COMMUNITY ENGAGEMENT
Sacramento Youth Leadership Initative
Racially and ethnically minoritzed youth are often underrepresented within STEM (science, technology, engineering, and math) related careers.
Working with Alliance Education Solutions and the City of Sacramento, my students and I are training youth researchers (high school students) in data collection to help identify barriers and strategies to increase city programming to support youth from diverse backgrounds in career development and exploration.
Lane County Community-Based Needs Assessment
LGBTQ youth are often underrepresented and underserved within community and school-based services. With the current national climate, it is now more important than ever for LGBTQ to receive affirming and enriching developmental programming.
Partnering with a local community-based organization (Transponder), my students and I are helping conduct a community-based needs assessment for LBTQ youth in Lane County, Oregon. This assessment will help inform future programs, services, and identity barriers for LGBTQ youth for accessing needed services.
College Food Insecurity
College students may experience systematic disadvantages in being able to access basic needs (i.e., food, housing) in the pursuit of higher education. Such disparities disproportionally impact students of color and parents, as well as LGBTQ, and/or first-generation students.
In an effort to address this inequity, I helped form the College Food Insecurity Committee, a student-led forum consisting of five universities in the Columbia area working together to combat food insecurity. Projects have included conducting needs assessments to guide food pantry services, and the employment of GIS mapping to document environmental racism surrounding the higher prevalence of minority-serving universities location within food deserts as compared to public universities.

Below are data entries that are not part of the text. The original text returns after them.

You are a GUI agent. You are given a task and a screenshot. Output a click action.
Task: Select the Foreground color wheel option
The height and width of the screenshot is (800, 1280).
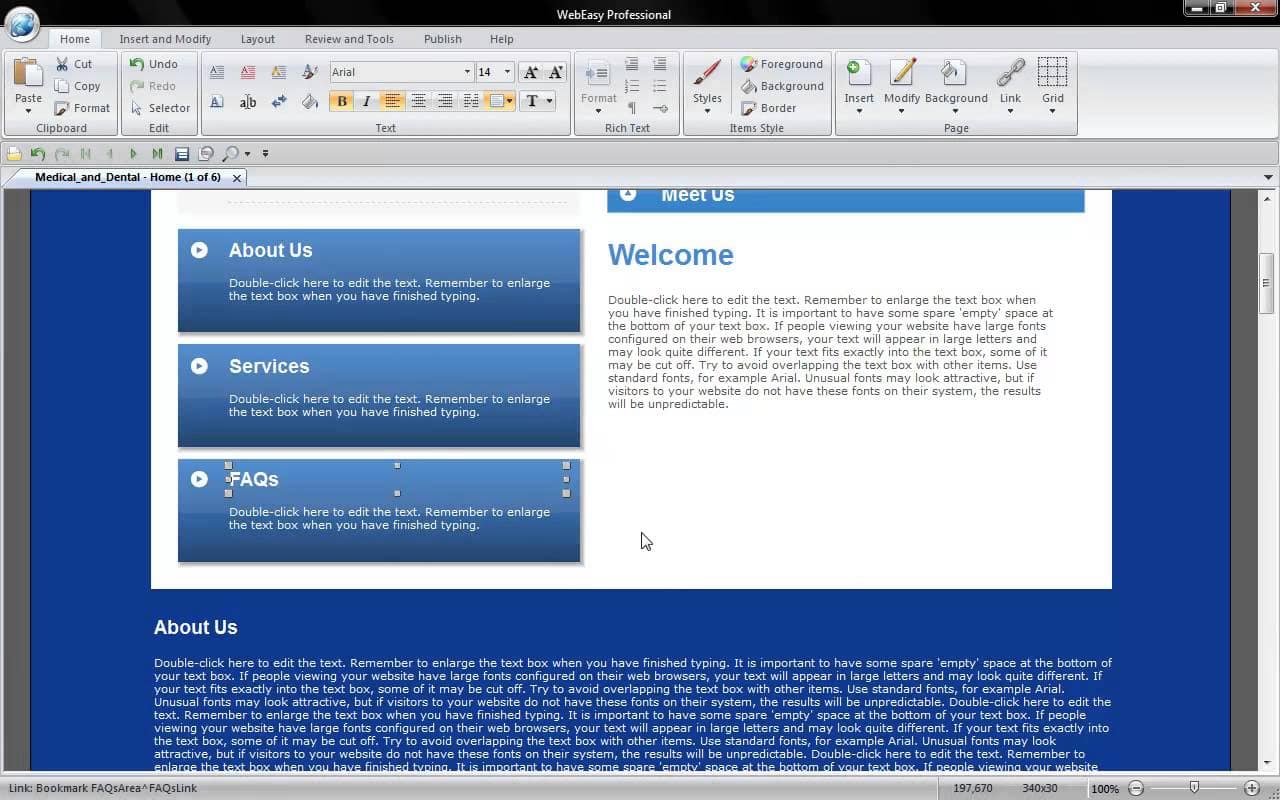tap(749, 64)
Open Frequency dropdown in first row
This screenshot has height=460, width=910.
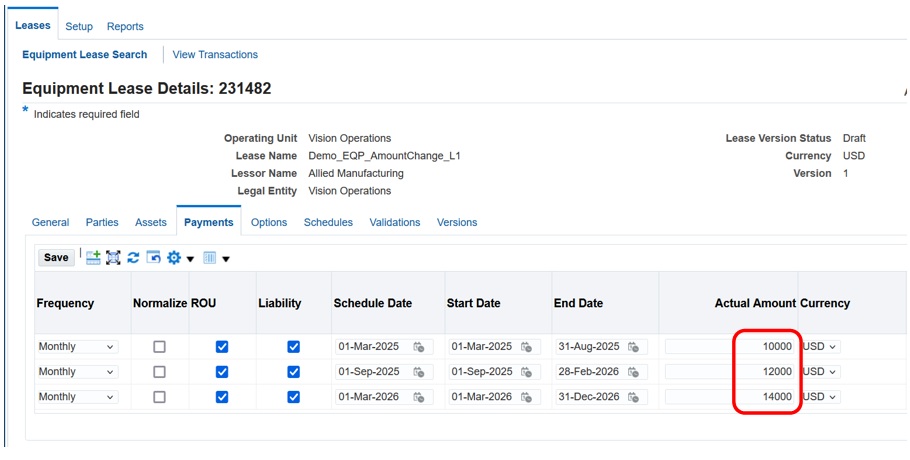tap(77, 347)
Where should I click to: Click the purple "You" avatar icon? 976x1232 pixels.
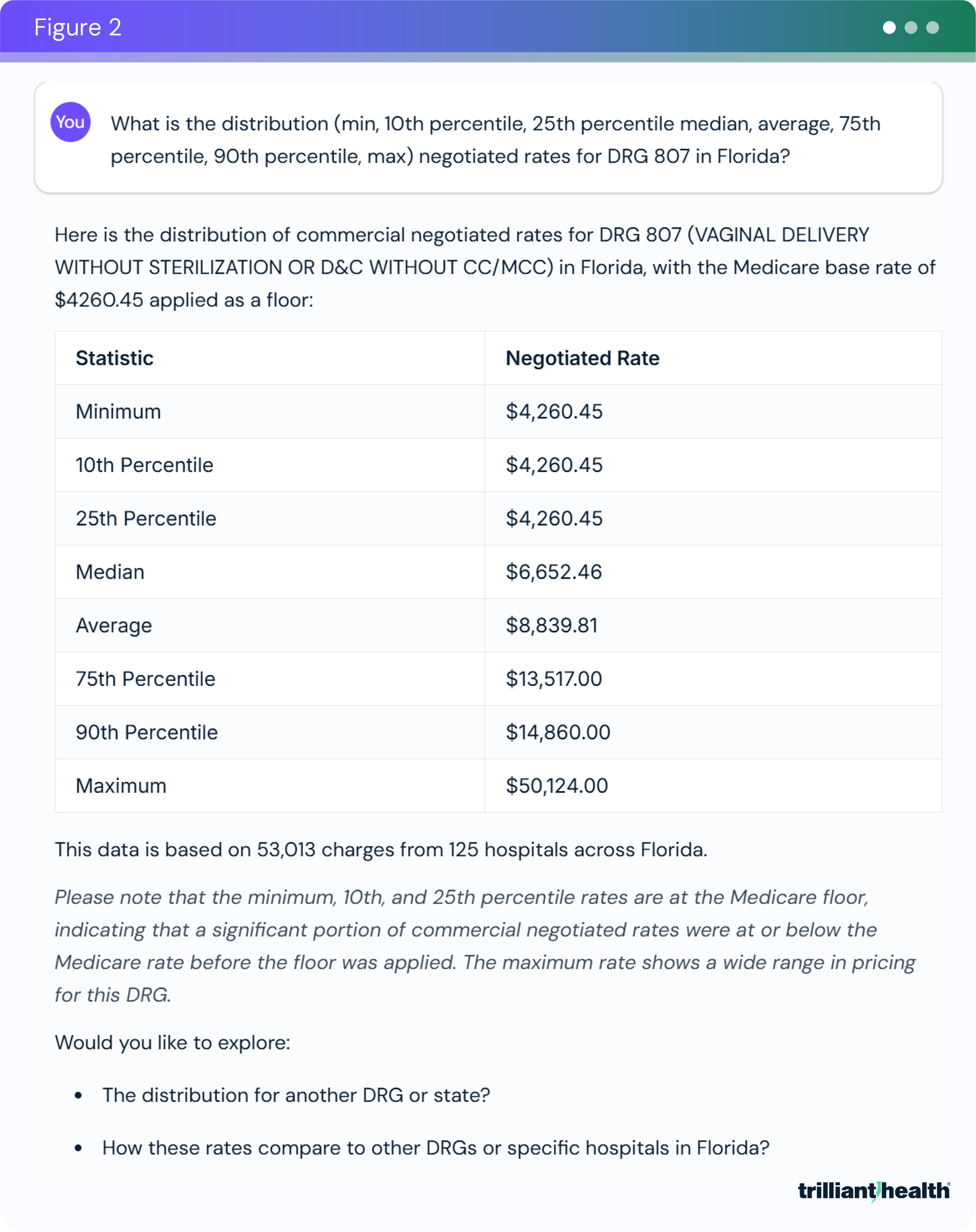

Our research and efforts gained national attention as we were recently invited to provide testimony to the U.S. House of Representatives Committee on Rules regarding food insecurity on college campuses.
Richland 2 School District Scholars Academy
YPAR disrupts the status quo within the field of youth studies by partnering with children and adolescents whom are often marginalized in academic scholarship, engendering them with epistemic agency to develop critical questions, methods, and analysis as well as disseminate findings that both name and address the social conditions impacting their lives.
Partnering with the Richland 2 School District Magnet Program, I have helped support Youth-Led Participatory Action Research Projects of three cohorts. Specifically, I provided lessons and consultation services to high school students in applying research as a tool for critical analysis, advocacy, and social action. Projects have focused on addressing pressing issues within the community such as gun violence, social media consumption, body image, race/cultural identities, disrupting the school-to-prison pipeline, and organizing around the passing of a Hate Crime Bill in South Carolina.
Health & Youth Empowerment
I have a passion for supporting local non-profits by providing real time data through innovative evaluation methods to inform program development. This work is particularly important for supporting under-funded programs serving historically marginalized communities. I have provided program evaluation services to several youth-empowerment and mentoring programs. Currently, I am supporting the Health Young People Empowerment Project (HYPE).
HYPE is a curriculum-based civic youth engagement program that builds the skills of youth to become agents of change in their communities. The curriculum focuses on policy, system, and environmental change strategies as they relate to healthy eating and active living. Youth are encouraged to use the skills they learn to be lifelong champions of positive change. I am currently leading a program evaluation to support the program in identifying and measuring indicators of success surrounding young people's sociopolitical development.